I plan on getting a couple of neon tetra once my tank is done cycling. The PH of the tank is 7.8-8.0 and this is way too high for tetras. I was wondering what I can do to lower the PH of the tank water. My tap waters PH is around 7.6-7.8. I do not have a test for the hardness of the water. I was just wondering if there is any natural way to lower PH. Tetras thrive in a PH of 6.5 or around there I read. I do not mind lowering the PH of my tap water when i do water changes.


----------



## zof (Apr 23, 2010)

You biggest enemy in lowing the pH will be the water hardness, it will render most chemical lowers useless(I've already tried API pH down). I've researched the same issue and have came to the conclusion the best way to lower pH with those of us with hard water and a high pH is to use peat moss. I've never actually tried it as I chickened out and decided to stick with the pH I have you will just have to be really careful with water changes to make sure it doesn't flux to much. Good luck and let us know what your results are with what ever method you chose.


----------



## midnray (Jul 27, 2010)

how about using distilled water? like adding distilled water to the tank when im doing water changes. will that help lower it?


----------



## zof (Apr 23, 2010)

I just though many pet stores sell RO water if thats the route you want to go, but lugging water from the pet store isn't my idea of fun, might not be to bad if you have a small tank.


----------



## midnray (Jul 27, 2010)

Can you send me a link to Petco's website where the RO water is?
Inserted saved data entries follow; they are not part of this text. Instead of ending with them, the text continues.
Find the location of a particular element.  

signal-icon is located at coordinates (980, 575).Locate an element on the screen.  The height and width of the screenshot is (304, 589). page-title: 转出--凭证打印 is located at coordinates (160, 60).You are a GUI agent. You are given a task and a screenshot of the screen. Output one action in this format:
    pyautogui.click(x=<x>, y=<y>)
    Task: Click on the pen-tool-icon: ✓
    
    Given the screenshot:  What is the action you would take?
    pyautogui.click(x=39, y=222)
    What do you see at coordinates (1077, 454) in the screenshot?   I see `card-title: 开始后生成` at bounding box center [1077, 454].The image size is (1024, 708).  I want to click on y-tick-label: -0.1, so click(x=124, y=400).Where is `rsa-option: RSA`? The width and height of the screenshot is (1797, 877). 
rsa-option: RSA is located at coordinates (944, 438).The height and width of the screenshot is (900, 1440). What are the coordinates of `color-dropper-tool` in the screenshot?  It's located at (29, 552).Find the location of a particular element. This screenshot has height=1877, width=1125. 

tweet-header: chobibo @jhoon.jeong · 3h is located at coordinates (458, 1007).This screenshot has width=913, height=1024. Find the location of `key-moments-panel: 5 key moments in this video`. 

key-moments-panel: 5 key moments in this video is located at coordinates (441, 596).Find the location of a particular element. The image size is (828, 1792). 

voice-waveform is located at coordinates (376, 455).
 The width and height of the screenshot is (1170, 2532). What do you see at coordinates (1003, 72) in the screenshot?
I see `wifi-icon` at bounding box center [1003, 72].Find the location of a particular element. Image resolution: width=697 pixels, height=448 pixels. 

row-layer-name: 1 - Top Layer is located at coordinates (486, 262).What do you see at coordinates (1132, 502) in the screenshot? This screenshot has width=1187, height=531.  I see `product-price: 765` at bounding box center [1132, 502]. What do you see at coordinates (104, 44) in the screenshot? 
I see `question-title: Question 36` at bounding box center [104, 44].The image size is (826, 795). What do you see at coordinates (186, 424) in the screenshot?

I just want to see how much it would cost. Cause a gallon of distilled water at jewel is like two dollars I think.


----------



## midnray (Jul 27, 2010)

I misread your post about most pet stores carrying RO water. I thought you wrote most Petcos. Do you know the approximate price of a gallon of RO water?


----------



## zof (Apr 23, 2010)

Not a clue.....


----------



## bones14 (Mar 19, 2010)

Like zof said the best way to lower ph naturally from everything I've read is peat.Using chemicals could make the ph fluctuate too much and be unstable.Peat will also last longer and be cheaper than buying chemicals or water every time you do water changes.And of course the easiest and cheapest route would be getting fish that are suitable for the water parameters you have.


----------



## midnray (Jul 27, 2010)

I know that it is the easiest and best way but I heard it makes the water yellow and murky looking.


----------



## onefish2fish (Jul 22, 2008)

midnray said:


> I know that it is the easiest and best way but I heard it makes the water yellow and murky looking.


i use peat and my waters slightly "murky" id say the tannins are mostly from all the wood i have in there though, but who knows since i have lots of wood as well as the peat. i put it in the empty media cartridge of my filter. 

i dont suggest using pH up or down to mess with pH. this can make your pH unstable and be all over the place which can kill fish.

as for RO i know a LFS ( not a chain store like petco ) had it for i want to say 49c/gallon and saltwater was $1/gallon WITH your own containers to fill. im not 100% on that price as i never bought it, i just purchased a RO/DI unit w/ a TDS instead. i figured $1/gallon with 100+ gallon system would have easily cost more long term then just buying the unit upfront. just something to consider. with a smaller tank, and 50 cents a gallon for just the RO water it may not be to bad. i would search your area for some good LFS ( local fish stores, not chain stores ) and see what they have to offer price wise as im sure every place does it different.


----------



## midnray (Jul 27, 2010)

alright thank you. i'll be sure to look around. thanks for the help guys


----------